## 原文
■ ■ ■ ■ ■ ■ ■

映画「鬼龍院花子の生涯(1982年公開)」を観た。
【解説】宮尾登美子の同名小説を五社英雄が映画化。夏目雅子のセリフ「なめたらいかんぜよ」は流行語となった。土佐の侠客である鬼龍院政五郎は、大正10年に松恵という養女を取った。松恵は政五郎の身の回りの世話をしながら成長する。政五郎は末長という男と対立していたが、末長の妻が経営する料亭からさらった娘つるを妾にした。つるは翌年、政五郎の娘を出産。娘は花子と名付けられた。花子が女学生になったころ、政五郎は高校教師の田辺と知り合い意気投合、十六歳になった花子の婿にしようとする。しかし田辺は松恵と愛し合うようになっていた。
2008年、2017年とすでに2回も本ブログに登場しているにも関わらずBSで放映されると知り予約して溜っている録画リストそっちのけで休日に観た。上映から40年近い時を経ても男気ぷんぷんの仲代達矢の鬼政、咥えタバコのクールな岩下志麻の姉御姿にしびれ、土佐弁の心地よさと共に室田日出男がとても良い。腸チフスで妻を病院へ隔離させない鬼政の荒々しくも大きな愛を始め、たくさんの愛情と人情が散りばめられている作品である。

■ ■ ■ ■ ■ ■ ■

データセットの項目:
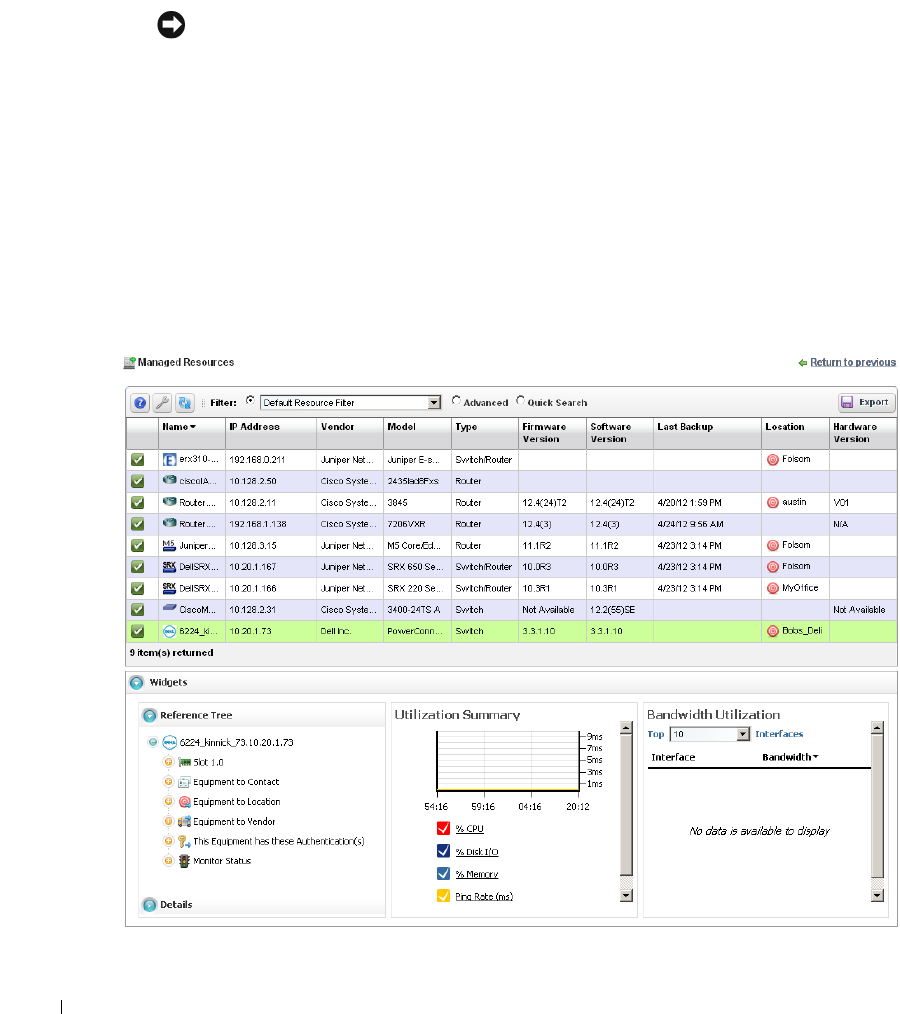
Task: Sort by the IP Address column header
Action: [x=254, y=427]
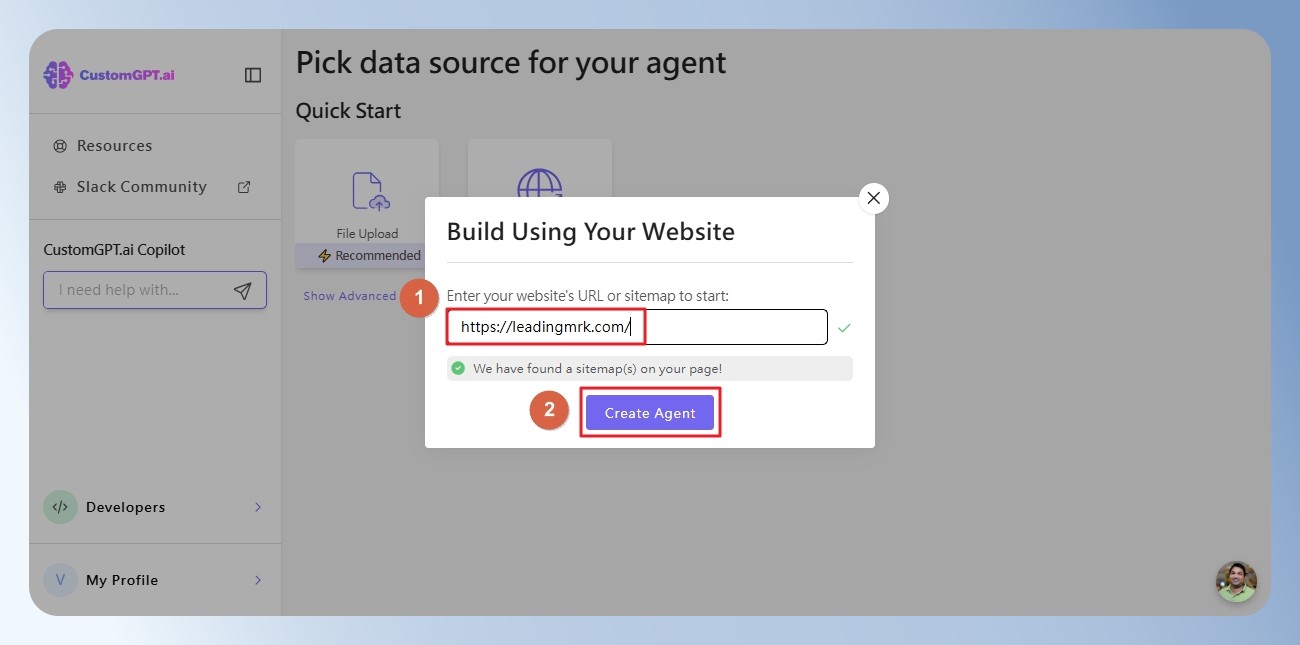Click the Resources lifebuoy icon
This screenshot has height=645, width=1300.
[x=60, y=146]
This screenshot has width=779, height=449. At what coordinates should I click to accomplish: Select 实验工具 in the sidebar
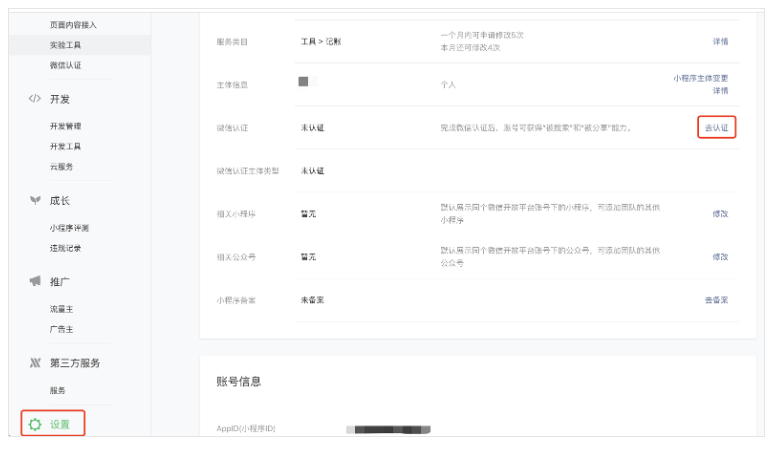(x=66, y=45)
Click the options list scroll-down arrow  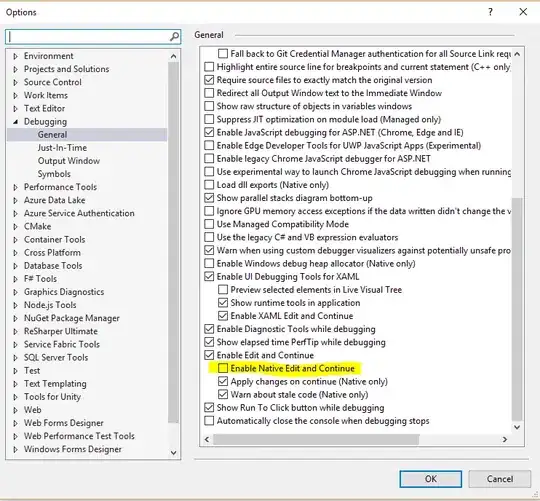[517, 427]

■ ■ ■ ■ ■ ■ ■

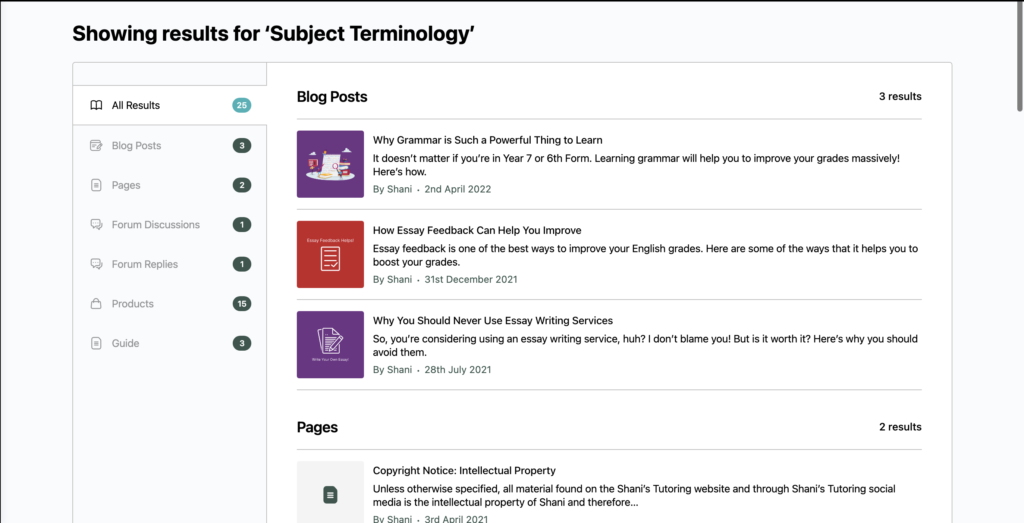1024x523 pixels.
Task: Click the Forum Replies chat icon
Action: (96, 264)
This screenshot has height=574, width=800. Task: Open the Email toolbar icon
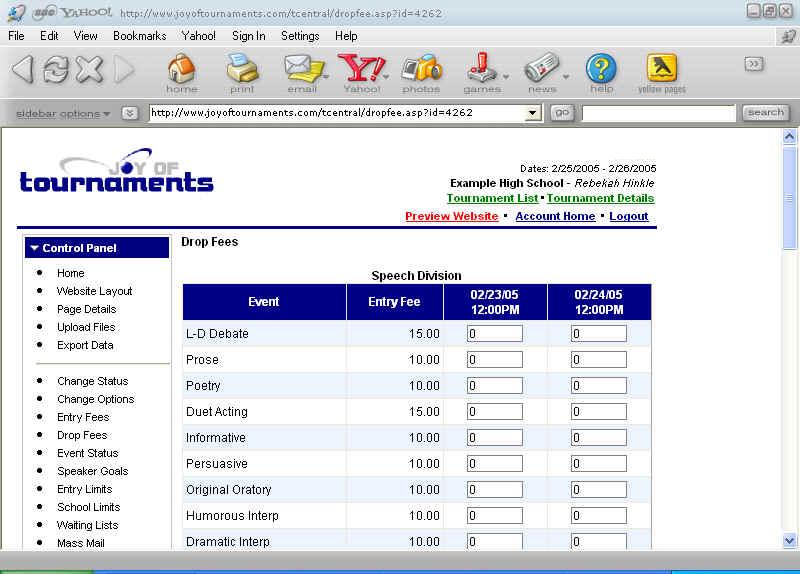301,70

■ ■ ■ ■ ■ ■ ■

## 作業指示 A
映画「鬼龍院花子の生涯」についての文章を、二文で要約してください。
## 作業指示 B
映画「鬼龍院花子の生涯」についての文章を、最後の文の後から書き継いでください。

## 解答 A
1982年公開の映画「鬼龍院花子の生涯」は、宮尾登美子の同名小説を五社英雄が映画化した作品であり、土佐の侠客鬼龍院政五郎と養女の松恵、実の娘の花子をめぐる物語である。筆者はBSでの放映を知って休日に観て、仲代達矢の鬼政や岩下志麻の姉御姿、室田日出男の演技に魅了され、たくさんの愛情と人情が散りばめられた作品だと評している。

## 解答 B
ただ今回台詞が無音になっているシーンが2箇所あった。無音の長さと会話のやり取りから同じ単語のようだ。映画の冒頭には「作品のオリジナリティーを尊重しそのまま放送する」旨の表記があったにも関わらずである。さらに乳房露出にもぼかしが入っていた。乳房の配慮はすでに10年前に放映された映画「トータル・リコール」や本ブログでもあり、様々なエロスが遠ざけられているが、音声は初めて知った(気づいた)。
配慮、配慮だらけの時代には五社映画のテレビ放映は難しいのだろうが、だからこそこのような痛快な任侠映画がやたら観たくなるのかも知れない。